- DATASET EXTRACT:

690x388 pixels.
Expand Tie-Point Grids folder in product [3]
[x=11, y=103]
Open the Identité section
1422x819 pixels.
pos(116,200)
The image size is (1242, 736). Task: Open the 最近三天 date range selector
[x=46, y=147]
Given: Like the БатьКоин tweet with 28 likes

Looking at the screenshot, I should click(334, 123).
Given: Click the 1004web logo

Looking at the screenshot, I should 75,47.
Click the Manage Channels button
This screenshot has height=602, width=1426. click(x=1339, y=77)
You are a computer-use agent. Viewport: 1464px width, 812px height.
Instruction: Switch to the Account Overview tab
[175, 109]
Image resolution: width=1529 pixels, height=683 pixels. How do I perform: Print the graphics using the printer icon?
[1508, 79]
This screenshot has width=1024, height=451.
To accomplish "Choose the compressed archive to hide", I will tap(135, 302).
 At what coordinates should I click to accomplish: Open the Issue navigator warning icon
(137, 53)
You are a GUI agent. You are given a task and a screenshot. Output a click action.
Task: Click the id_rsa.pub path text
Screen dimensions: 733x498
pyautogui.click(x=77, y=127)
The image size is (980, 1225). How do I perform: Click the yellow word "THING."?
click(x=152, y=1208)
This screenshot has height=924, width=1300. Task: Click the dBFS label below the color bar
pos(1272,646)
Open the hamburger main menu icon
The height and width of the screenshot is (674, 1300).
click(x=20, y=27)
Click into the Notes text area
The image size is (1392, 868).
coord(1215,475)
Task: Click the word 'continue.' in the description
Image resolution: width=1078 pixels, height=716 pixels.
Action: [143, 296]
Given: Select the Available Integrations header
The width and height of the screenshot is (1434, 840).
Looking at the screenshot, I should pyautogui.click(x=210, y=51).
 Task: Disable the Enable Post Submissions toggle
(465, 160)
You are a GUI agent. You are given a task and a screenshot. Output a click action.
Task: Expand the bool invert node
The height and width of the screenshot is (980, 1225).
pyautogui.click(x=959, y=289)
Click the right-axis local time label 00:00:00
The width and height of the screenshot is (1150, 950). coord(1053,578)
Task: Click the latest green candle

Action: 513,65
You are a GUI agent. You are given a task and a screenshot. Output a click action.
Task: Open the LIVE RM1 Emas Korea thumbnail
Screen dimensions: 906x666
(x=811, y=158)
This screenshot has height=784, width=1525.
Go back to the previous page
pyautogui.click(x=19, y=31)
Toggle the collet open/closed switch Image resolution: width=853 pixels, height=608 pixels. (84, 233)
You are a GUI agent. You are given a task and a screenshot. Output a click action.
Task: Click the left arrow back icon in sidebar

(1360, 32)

- WHAT IS EXPECTED: Reproduce all of the material above word for word, line by line.

- FINISHED EXERCISE:
690x388 pixels.
Expand Tie-Point Grids folder in product [3]
[x=11, y=103]
Open the Identité section
1422x819 pixels.
pos(116,200)
The image size is (1242, 736). Task: Open the 最近三天 date range selector
[x=46, y=147]
Given: Like the БатьКоин tweet with 28 likes

Looking at the screenshot, I should click(334, 123).
Given: Click the 1004web logo

Looking at the screenshot, I should 75,47.
Click the Manage Channels button
This screenshot has height=602, width=1426. click(x=1339, y=77)
You are a computer-use agent. Viewport: 1464px width, 812px height.
Instruction: Switch to the Account Overview tab
[175, 109]
Image resolution: width=1529 pixels, height=683 pixels. How do I perform: Print the graphics using the printer icon?
[1508, 79]
This screenshot has width=1024, height=451.
To accomplish "Choose the compressed archive to hide", I will tap(135, 302).
 At what coordinates should I click to accomplish: Open the Issue navigator warning icon
(137, 53)
You are a GUI agent. You are given a task and a screenshot. Output a click action.
Task: Click the id_rsa.pub path text
Screen dimensions: 733x498
pyautogui.click(x=77, y=127)
The image size is (980, 1225). How do I perform: Click the yellow word "THING."?
click(x=152, y=1208)
This screenshot has height=924, width=1300. Task: Click the dBFS label below the color bar
pos(1272,646)
Open the hamburger main menu icon
The height and width of the screenshot is (674, 1300).
click(x=20, y=27)
Click into the Notes text area
The image size is (1392, 868).
coord(1215,475)
Task: Click the word 'continue.' in the description
Image resolution: width=1078 pixels, height=716 pixels.
Action: [143, 296]
Given: Select the Available Integrations header
The width and height of the screenshot is (1434, 840).
Looking at the screenshot, I should pyautogui.click(x=210, y=51).
 Task: Disable the Enable Post Submissions toggle
(465, 160)
You are a GUI agent. You are given a task and a screenshot. Output a click action.
Task: Expand the bool invert node
The height and width of the screenshot is (980, 1225).
pyautogui.click(x=959, y=289)
Click the right-axis local time label 00:00:00
The width and height of the screenshot is (1150, 950). coord(1053,578)
Task: Click the latest green candle

Action: 513,65
You are a GUI agent. You are given a task and a screenshot. Output a click action.
Task: Open the LIVE RM1 Emas Korea thumbnail
Screen dimensions: 906x666
(x=811, y=158)
This screenshot has height=784, width=1525.
Go back to the previous page
pyautogui.click(x=19, y=31)
Toggle the collet open/closed switch Image resolution: width=853 pixels, height=608 pixels. (84, 233)
You are a GUI agent. You are given a task and a screenshot. Output a click action.
Task: Click the left arrow back icon in sidebar

(1360, 32)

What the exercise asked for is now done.